El último elemento fundamental de este diario, de los diarios de Avelino Fierro, es el dibujo. El autor no solo brega con el día a día utilizando palabras, también, de vez en cuando, regala a sus lectores estampas de detalles que ve y plasma con exquisita delicadeza. Con las letras a veces teoriza o recoge teorías sobre lo plástico, con su plumilla despliega sus aptitudes y propone que el lector se dedique por un instante a la contemplación. Hay un precedente de peso en esta doble faceta de diarista dibujante, Ramón Gaya (que fue además un grandísimo pintor), y que por supuesto aparece citado varias veces.

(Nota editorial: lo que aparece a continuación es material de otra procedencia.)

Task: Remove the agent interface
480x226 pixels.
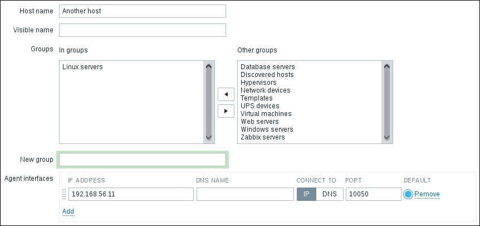Action: (427, 194)
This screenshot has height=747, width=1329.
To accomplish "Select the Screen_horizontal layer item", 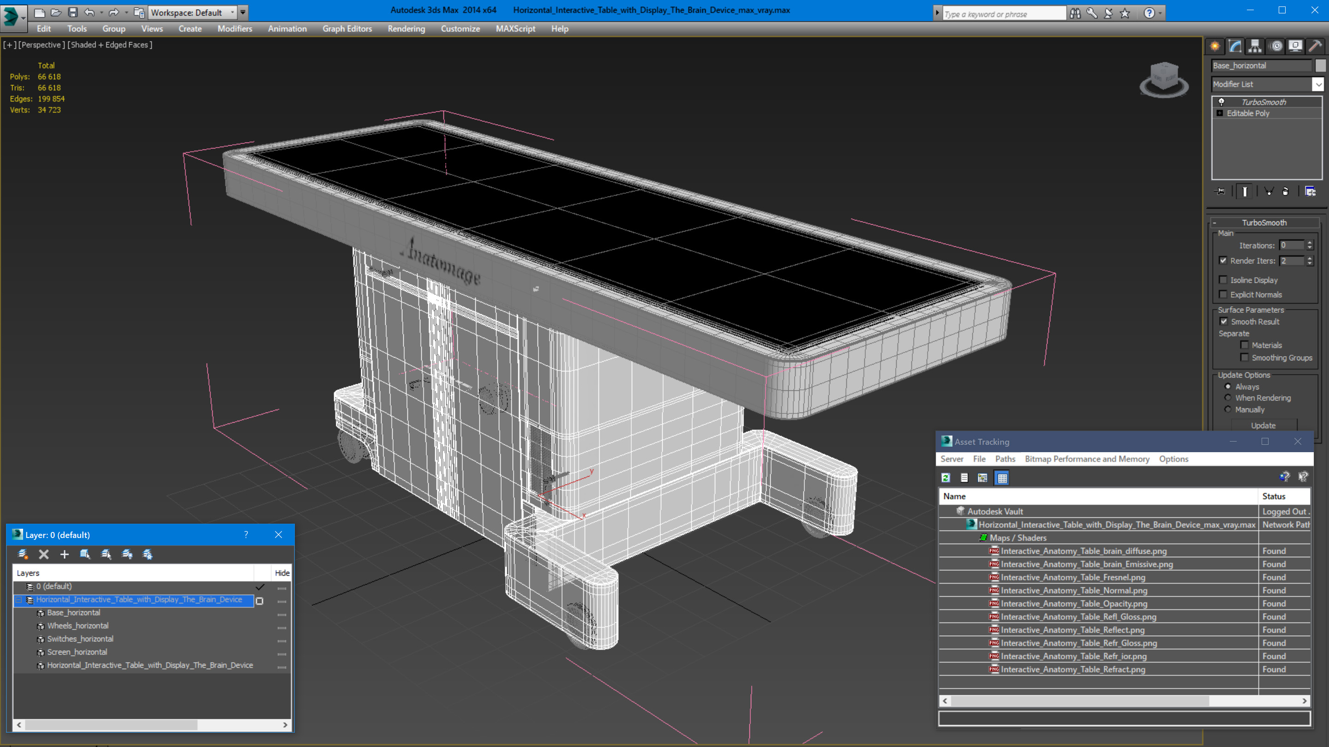I will point(77,652).
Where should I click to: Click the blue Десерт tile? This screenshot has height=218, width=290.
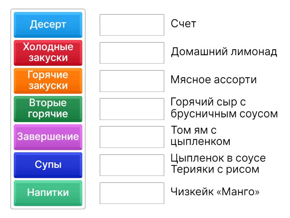click(48, 25)
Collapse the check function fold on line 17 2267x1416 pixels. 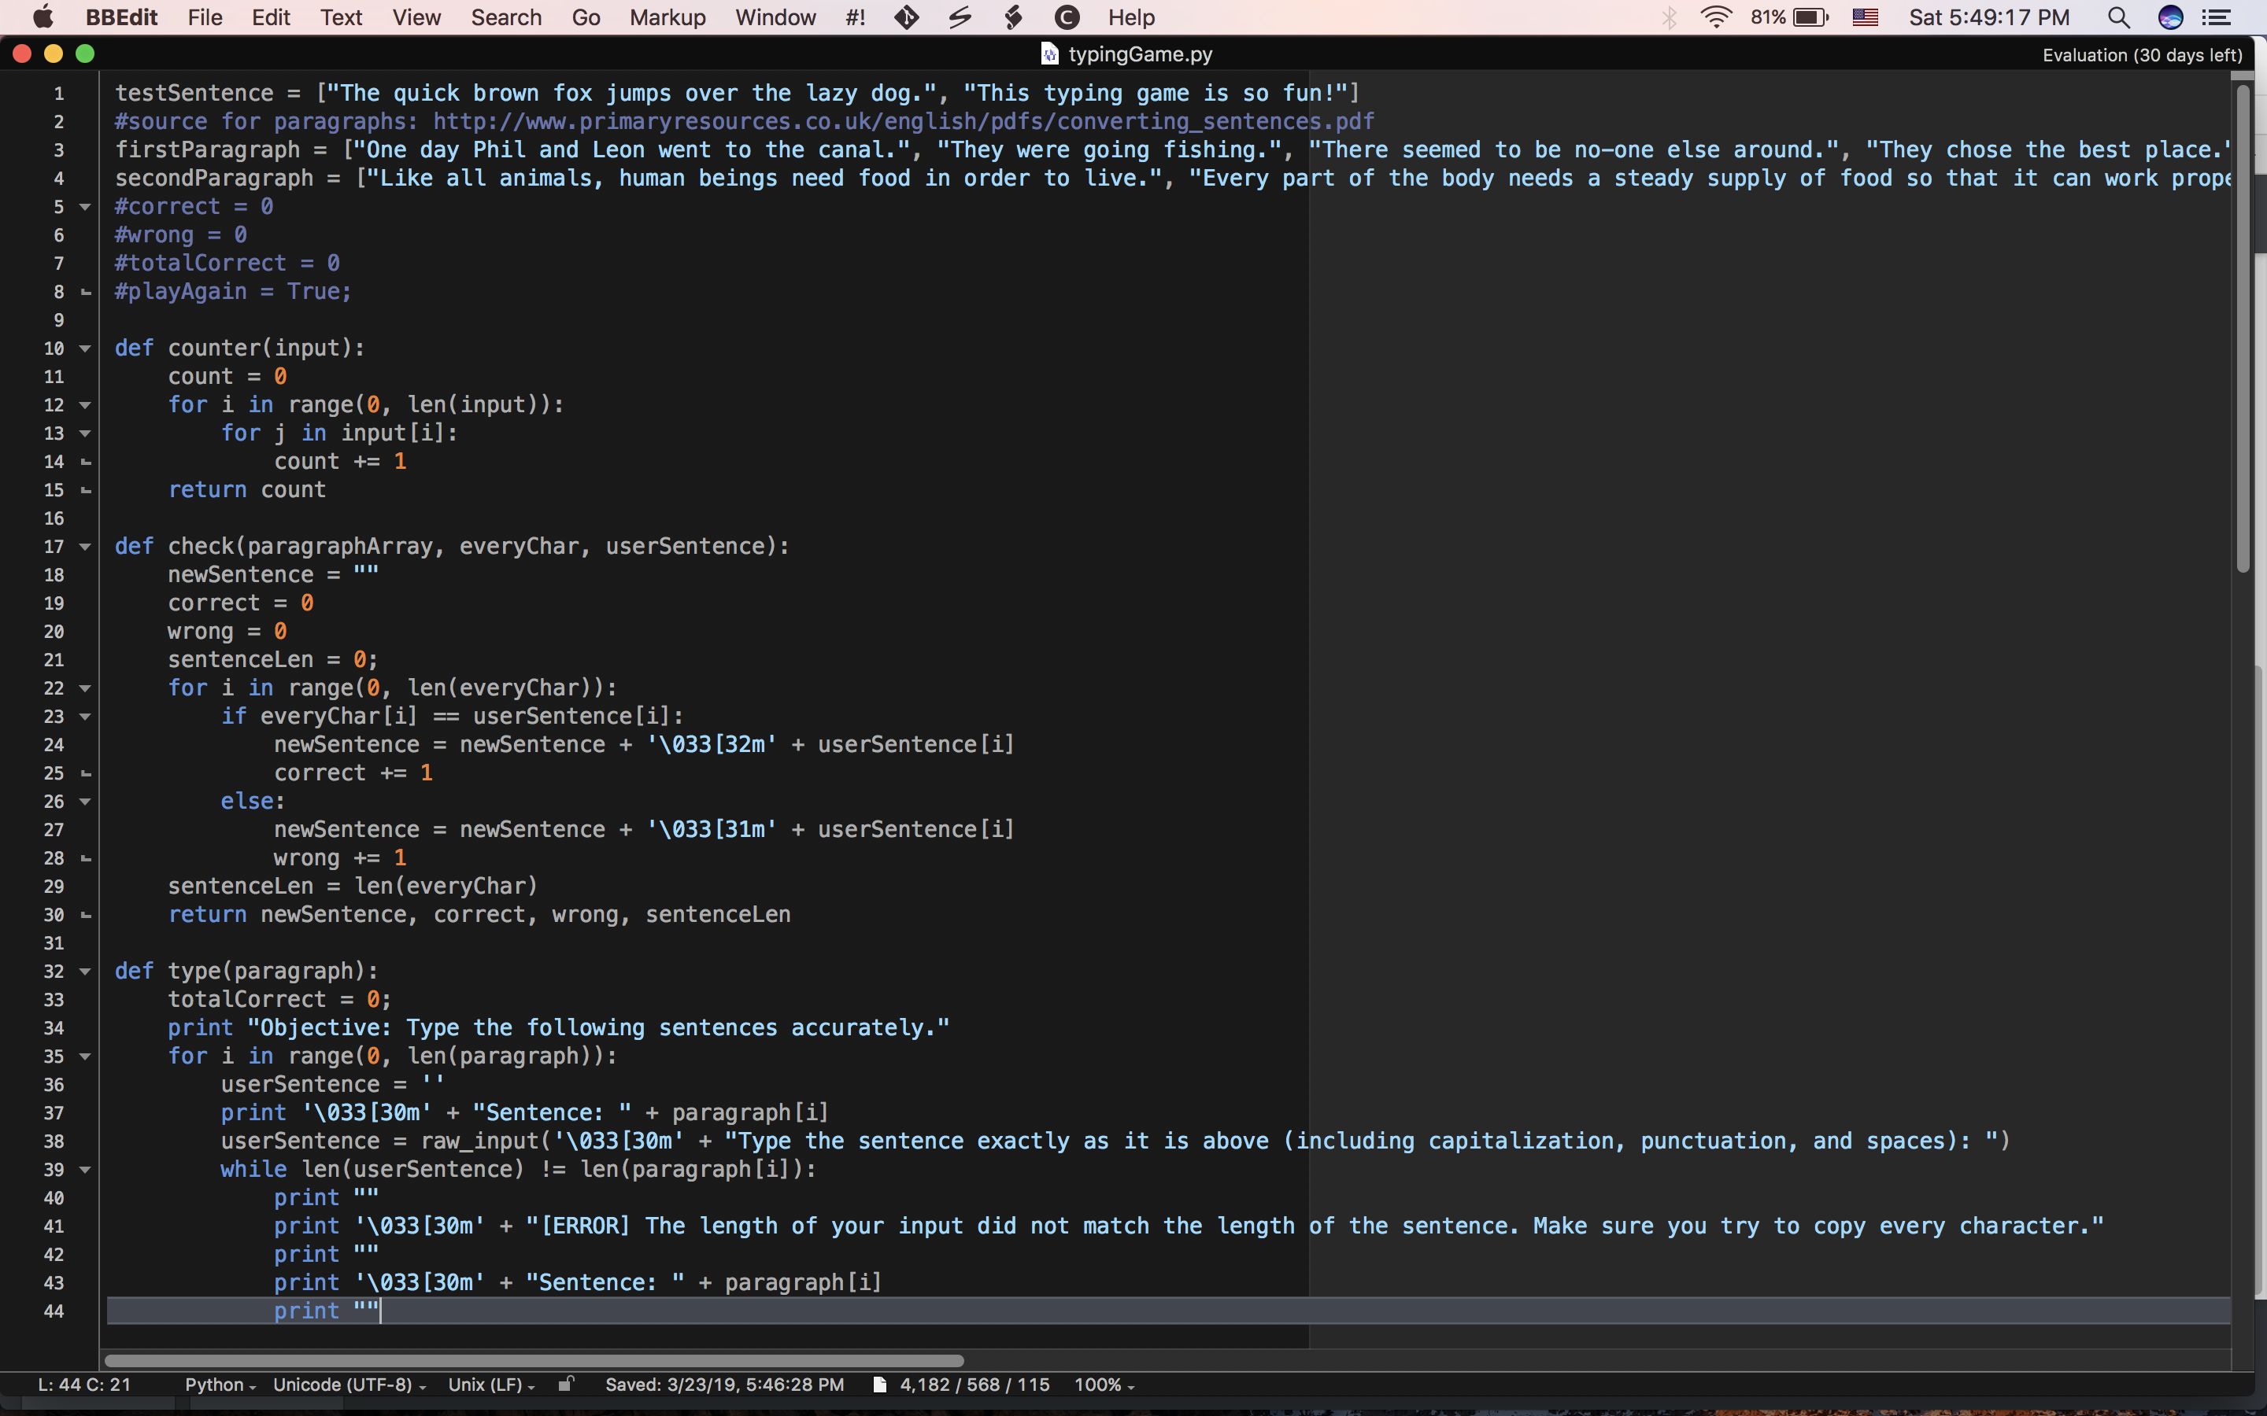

¿Se escribe un diario para contar quién es uno? ¿Quién es para los demás? Quizá no haya grandes secretos en ‘La vida a medias’, pero sí hay intimidades, pequeñas desgracias narradas con humor. Fierro se mira en otros diaristas: Mann, Pessoa, Pla, Gil de Biedma, Piglia, García Martín y Trapiello… Son textos absolutamente dispares. “Ahora que he comenzado a leer los diarios de Renzi, el tomo segundo, pienso levemente, sin demasiada concentración ni insistencia, en las características del género. Ya ven que lo expreso así, distante, disimulando, embozado, acobardado, porque en el fondo lo que hago es preguntarme a mí mismo por mi escritura y por mi actitud, por si debo decir esto o lo otro y –lo que es fundamental– por si merece la pena seguir escribiendo.”

(…)

“Sí, anotar en un cuaderno la vida, toda la vida, para que lo lea una mujer. Una lectora atenta, que se horrorice o se fascine; puede que con eso sea suficiente.”

Portada del libro.

  1. Felicidades por el blog. Hablando de diario no sé si conocías “Diario de un papá filósofo”. https://ernestocapuani.wordpress.com/2018/06/04/del-libro-diario-de-un-papa-filosofo-os-dejo-esta-reflexion/

  2. José Luis Avello Álvarez

    Me ha satisfecho leer a Luis Marigómez: porque coincido con él. Avelino Fierro nos regala su universo e incluso nos introduce en él. Salimos del anonimato para descubrirnos en un mundo ajeno al nuestro. Nos hace repasar escenas, olores, incluso nos extiende su pantón de colores… y, a veces, nos recobra las mismas imágenes que alguna vez también hemos percibido. Nos da su universo y nos ayuda a fijar y recordar el nuestro, aún inédito.